For most of us, a figure that rises into the trillions is simply beyond comprehension.
Conservative Michelle Malkin calls it "stimulus you can't afford."
Well, if anyone has an alternative to the package that's being proposed, I'd like to hear it. So would a lot of other people, I imagine.
Realistically, what choice do we have?
That figure is the cost of the stimulus plan plus interest. I'm no economist, and I'll admit that it's not a pleasant situation, but I have a simple question. What's the cost of not doing anything?
Not just in terms of dollars but in terms of the impact on people's lives.
It seems to me that, in my history studies, I learned that Herbert Hoover and the Republicans essentially did nothing because they believed the economy would right itself and they didn't want to interfere.
So things got worse. And, in 1933, Nero — I mean, Hoover — turned over an economy to Franklin D. Roosevelt that was already mired in the early years of the Great Depression. It took the rest of that decade — and the outbreak of World War II — to bring the nation out of the depths of economic despair.

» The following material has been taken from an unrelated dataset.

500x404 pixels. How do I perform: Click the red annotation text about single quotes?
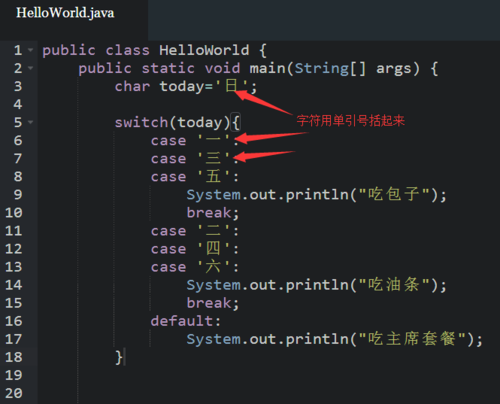pos(350,121)
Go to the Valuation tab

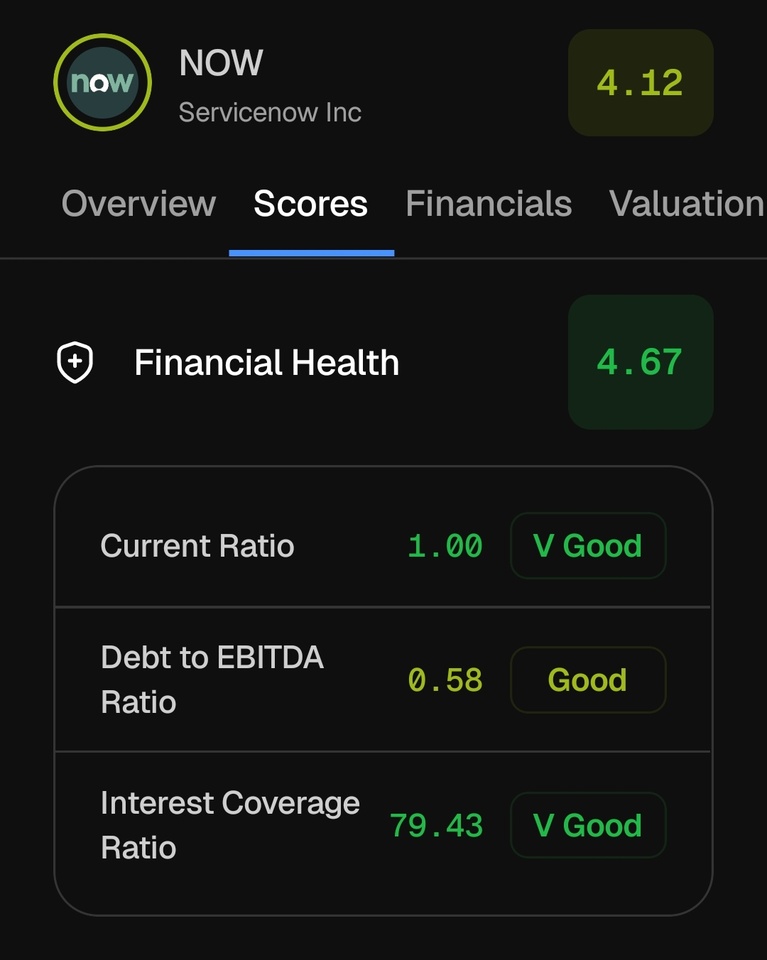(687, 204)
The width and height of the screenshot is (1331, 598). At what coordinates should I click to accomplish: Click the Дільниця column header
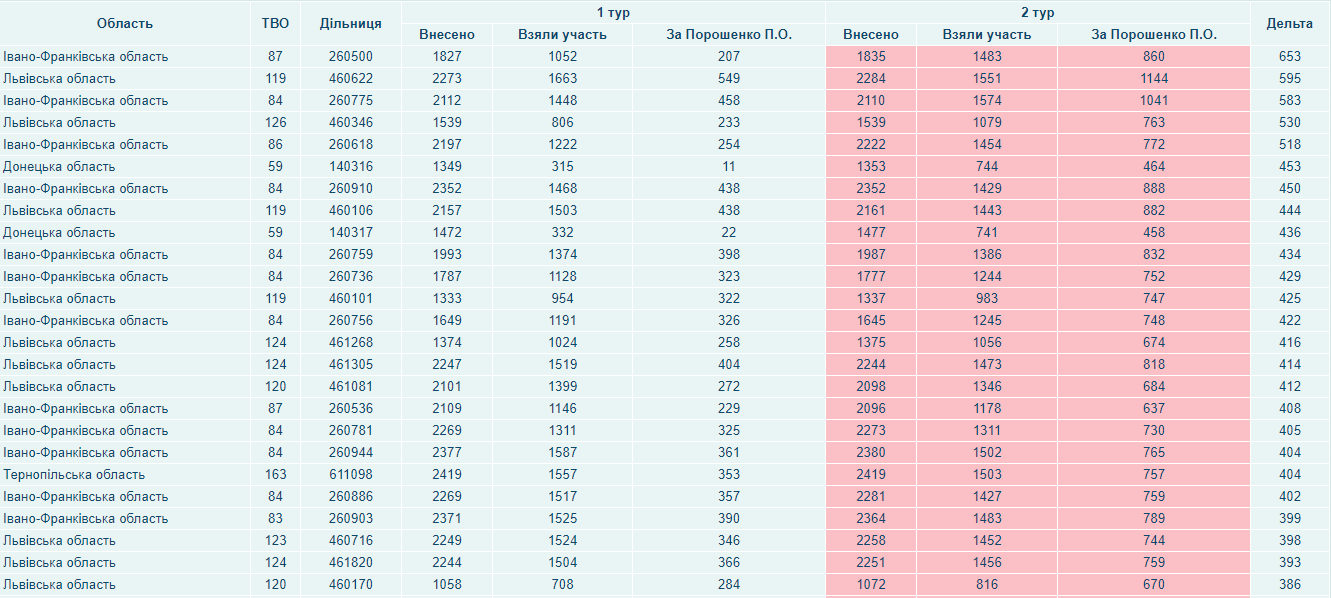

If, when next month's new jobless claims are calculated, we find out that the economy is continuing its recent trend and sheds another half million jobs, the number of people who have lost their jobs in the last year will exceed 3 million. And, without an economic stimulus package, how many more will lose their jobs before things finally start to turn around?
I realize that $1.2 trillion is a lot of money — but it seems to me that the Bush administration tried to do a lot of things on the cheap. The Bush administration assured Americans all the while that the war in Iraq could be won quickly and that it would mostly be paid for by the revenue from the oil fields in that country. Bush even made a dramatic landing on the USS Abraham Lincoln and made a speech to the sailors beneath a banner reading "Mission Accomplished" nearly six years ago.
It was even suggested that the oil revenue would generate a surplus for the American economy. The Iraqi people would throw flowers at our feet, we were told.
Instead, what do we have? Was the mission really accomplished? Did we get that surplus? Were flowers thrown at our feet?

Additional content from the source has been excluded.